Accessibility statement
Last reviewed:
TaxKiln targets WCAG 2.1 Level AA. We treat accessibility as part of the editorial baseline, not a retrofit. This page sets out what we commit to, the known gaps, and how to flag anything we've missed.
Standard we target
TaxKiln targets the Web Content Accessibility Guidelines (WCAG) 2.1 at Level AA. That is the standard the UK public sector is required to meet under the Public Sector Bodies (Websites and Mobile Applications) (No. 2) Accessibility Regulations 2018, and the standard we hold the editorial site to even though we are not a public-sector body.
What this means in practice
• Semantic HTML throughout: real headings, lists, landmarks, and one <main> element per page. • Keyboard navigation works without a mouse: every interactive control is reachable and operable from the keyboard. • Skip-to-content link at the top of every page for screen-reader and keyboard users. • Visible focus rings on links, buttons, and form controls so keyboard users can see where they are. • Colour contrast meets WCAG AA against both the light and dark themes; semantic design tokens drive every surface so contrast is consistent. • Text resizes cleanly up to 200% without loss of content or function. • Images carry meaningful alt text; decorative images use empty alt. • Forms have associated labels; calculator inputs announce their purpose to assistive technology.
Known limitations
We test against axe-core and manual keyboard / screen-reader passes, but TaxKiln is a large editorial site and individual pages can drift. If you find a heading-level skip, a missing label on a calculator, an unlabelled icon button, or a contrast regression on a sponsor placement, tell us — those are bugs, not by design.

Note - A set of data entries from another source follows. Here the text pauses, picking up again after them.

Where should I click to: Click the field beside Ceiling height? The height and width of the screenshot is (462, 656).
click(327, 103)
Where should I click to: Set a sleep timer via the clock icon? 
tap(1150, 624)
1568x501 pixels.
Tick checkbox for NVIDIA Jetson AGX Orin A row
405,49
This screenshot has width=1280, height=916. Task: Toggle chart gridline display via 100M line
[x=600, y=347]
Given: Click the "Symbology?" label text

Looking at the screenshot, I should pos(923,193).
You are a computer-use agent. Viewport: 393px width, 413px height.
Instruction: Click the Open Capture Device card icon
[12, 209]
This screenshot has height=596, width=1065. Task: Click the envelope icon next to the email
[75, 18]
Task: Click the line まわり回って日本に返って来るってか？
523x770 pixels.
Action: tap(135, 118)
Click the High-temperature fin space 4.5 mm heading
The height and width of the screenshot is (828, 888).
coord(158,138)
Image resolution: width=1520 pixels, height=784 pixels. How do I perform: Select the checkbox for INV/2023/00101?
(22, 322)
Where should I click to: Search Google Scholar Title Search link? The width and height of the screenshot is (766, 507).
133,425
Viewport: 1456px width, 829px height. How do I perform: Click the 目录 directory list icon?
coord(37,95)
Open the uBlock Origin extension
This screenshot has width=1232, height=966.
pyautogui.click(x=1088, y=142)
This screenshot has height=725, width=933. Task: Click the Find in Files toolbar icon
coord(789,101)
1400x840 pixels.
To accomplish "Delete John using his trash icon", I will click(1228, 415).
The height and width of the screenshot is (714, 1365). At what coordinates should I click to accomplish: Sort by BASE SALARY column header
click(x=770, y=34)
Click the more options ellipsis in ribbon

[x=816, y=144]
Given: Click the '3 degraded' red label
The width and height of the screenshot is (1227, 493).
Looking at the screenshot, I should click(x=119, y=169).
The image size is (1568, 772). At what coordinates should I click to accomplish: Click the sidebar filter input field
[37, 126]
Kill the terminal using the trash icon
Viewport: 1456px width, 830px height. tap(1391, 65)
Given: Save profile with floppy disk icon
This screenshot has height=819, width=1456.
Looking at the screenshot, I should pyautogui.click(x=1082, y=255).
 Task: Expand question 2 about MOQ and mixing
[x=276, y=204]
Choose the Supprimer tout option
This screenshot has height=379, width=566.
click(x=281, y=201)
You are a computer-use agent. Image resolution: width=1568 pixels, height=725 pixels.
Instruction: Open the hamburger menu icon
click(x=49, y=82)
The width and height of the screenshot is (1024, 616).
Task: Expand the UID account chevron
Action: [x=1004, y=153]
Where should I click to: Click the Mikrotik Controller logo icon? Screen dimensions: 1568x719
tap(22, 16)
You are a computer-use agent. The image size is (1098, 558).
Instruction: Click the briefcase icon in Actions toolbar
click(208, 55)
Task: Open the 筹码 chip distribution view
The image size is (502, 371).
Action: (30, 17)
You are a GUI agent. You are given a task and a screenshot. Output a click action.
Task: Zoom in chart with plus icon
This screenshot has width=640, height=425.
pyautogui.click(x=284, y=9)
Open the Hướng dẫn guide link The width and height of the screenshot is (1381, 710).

Report an accessibility problem
Email hello@kilnguides.co.uk with the page URL and a short description of what didn't work for you, including the browser and assistive technology if relevant. We aim to acknowledge within five working days and to fix accessibility regressions ahead of routine editorial work.
What we will not do
We will not deploy an 'accessibility overlay' or a third-party widget that claims to make the site compliant by overriding its markup. Those tools degrade the experience for the assistive-technology users they purport to help and add a third-party tracker we have explicitly committed not to load. Accessibility lives in the underlying HTML, CSS, and editorial discipline.
Accessibility sits alongside privacy and statute-citation as a structural commitment: if the site stops being usable with a keyboard or a screen reader, that is a regression we treat as a bug, not a stylistic choice.